BB has a bald spot on the top of his head and was trying to show us at dinner. I honestly couldn't see it so I tilt my head to the side and lean forward, knocking over a lot of my martini. BB then goes on to make fun of me saying, "Have you ever been to a restaurant before?" And some other jokes I can't remember exactly because I was so embarrassed.
I took that on the chin and tried to stay cool. But then JJ , the fiancée, spills a bunch of soy sauce all over my dress. No jokes from BB, which I understand bc he actually cares about her, but it was just super annoying. So, the whole night just kinda killed my mood and from then on I was just being quiet trying not to really cause any more attention to myself. I was just pouting like a baby, and I hate that about myself.
Looking back it would have been better to have made my own jokes back at him probably about the bald spot. My boyfriend said he would talk to his brother for me, and that his brother likes to troll everyone including waiters and just random people so it wasn't targeted at trying to make me feel bad. I noticed BB made similar jokes to my boyfriend as well. So in all honesty, I don't want him to talk to BB. I want to get better at dealing with these kind of situations.
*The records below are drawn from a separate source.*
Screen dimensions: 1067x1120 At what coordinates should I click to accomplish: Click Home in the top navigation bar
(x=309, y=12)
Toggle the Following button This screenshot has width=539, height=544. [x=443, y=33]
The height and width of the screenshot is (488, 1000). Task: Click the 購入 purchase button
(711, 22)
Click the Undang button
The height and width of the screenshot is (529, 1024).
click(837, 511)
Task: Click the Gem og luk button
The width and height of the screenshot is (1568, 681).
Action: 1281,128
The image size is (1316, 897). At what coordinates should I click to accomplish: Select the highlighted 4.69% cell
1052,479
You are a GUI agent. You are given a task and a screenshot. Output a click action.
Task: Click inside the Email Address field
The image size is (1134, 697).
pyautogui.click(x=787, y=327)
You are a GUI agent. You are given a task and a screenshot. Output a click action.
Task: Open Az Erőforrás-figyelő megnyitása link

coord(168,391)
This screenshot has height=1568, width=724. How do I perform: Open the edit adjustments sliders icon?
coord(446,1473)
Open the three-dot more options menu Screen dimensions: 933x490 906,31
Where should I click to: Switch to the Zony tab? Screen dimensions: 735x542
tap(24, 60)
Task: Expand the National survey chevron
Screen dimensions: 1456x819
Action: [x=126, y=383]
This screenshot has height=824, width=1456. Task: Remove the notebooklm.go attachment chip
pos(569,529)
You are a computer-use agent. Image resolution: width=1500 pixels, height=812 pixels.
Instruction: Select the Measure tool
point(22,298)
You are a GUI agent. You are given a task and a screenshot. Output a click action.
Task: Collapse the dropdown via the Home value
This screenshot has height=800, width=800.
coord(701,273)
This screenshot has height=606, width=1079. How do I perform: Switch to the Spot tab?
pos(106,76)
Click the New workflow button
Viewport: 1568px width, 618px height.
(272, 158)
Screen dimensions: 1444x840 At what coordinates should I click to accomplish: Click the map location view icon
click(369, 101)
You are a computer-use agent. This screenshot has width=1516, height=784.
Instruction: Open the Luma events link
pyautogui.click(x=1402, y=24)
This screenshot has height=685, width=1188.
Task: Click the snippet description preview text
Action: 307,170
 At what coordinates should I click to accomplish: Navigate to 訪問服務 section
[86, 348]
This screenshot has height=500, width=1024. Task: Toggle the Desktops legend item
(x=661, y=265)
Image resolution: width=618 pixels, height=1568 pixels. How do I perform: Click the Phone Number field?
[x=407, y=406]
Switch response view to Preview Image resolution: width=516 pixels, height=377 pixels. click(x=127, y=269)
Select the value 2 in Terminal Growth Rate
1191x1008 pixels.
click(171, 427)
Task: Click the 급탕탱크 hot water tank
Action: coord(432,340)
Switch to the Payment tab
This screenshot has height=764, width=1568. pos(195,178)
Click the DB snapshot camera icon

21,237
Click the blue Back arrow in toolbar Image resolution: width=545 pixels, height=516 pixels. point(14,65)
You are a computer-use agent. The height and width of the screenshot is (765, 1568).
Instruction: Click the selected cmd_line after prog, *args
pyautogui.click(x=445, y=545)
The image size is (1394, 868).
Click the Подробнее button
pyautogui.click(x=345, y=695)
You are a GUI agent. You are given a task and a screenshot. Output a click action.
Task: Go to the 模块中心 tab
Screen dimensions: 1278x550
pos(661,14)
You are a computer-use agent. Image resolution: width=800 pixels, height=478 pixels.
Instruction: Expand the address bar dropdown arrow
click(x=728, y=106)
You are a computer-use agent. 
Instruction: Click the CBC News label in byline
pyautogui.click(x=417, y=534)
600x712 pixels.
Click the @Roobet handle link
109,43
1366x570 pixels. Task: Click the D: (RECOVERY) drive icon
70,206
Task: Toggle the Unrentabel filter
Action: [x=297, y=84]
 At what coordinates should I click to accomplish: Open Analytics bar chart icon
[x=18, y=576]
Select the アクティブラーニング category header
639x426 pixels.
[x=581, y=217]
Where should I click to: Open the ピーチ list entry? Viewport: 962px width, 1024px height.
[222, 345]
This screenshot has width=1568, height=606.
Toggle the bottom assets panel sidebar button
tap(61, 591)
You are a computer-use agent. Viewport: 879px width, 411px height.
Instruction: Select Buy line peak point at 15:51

So, how do you guys save face or recover from social mishaps? I don't want to be the annoying person that can't take a joke. I know that I am confident and secure around the people I'm closest to, but how do you handle it with strangers and acquaintances? After the soy spilled on my dress I just felt drained from the social situation. Maybe I try to hard to be perfect around ppl and when that inevitably fails, I take it super hard especially if exacerbated by jokes at my expense? How can I learn to laugh at those situations too and not let it get to me? Writing this out has already helped me kind of understand what I can do better next time. I think just getting more and more exposed to his family is probably the only way, and this incident wasn't a big deal at all just that in the moment I was taken out of my character and wasn't able to let the best part of my personality show.
Are you neurodivergent? I ask because this kind of stress about ultra perfection behaviour resonates hard with me. Not to mention how you described becoming overwhelmed and shutting down when the situation turned too 'chaotic' and emotionally distressing.
Anyhow, whether you're neurodivergent or not, you're going to have to let go of this desire to be absolutely perfect in your behaviour, reactions and other's perception of you. You can be perfectly yourself without this much effort. It's obviously not easy, because it requires entirely new coding, re-wiring and re-organizing your inner self and subconciousness, but that kind of re-structuring is definitely worth it long term.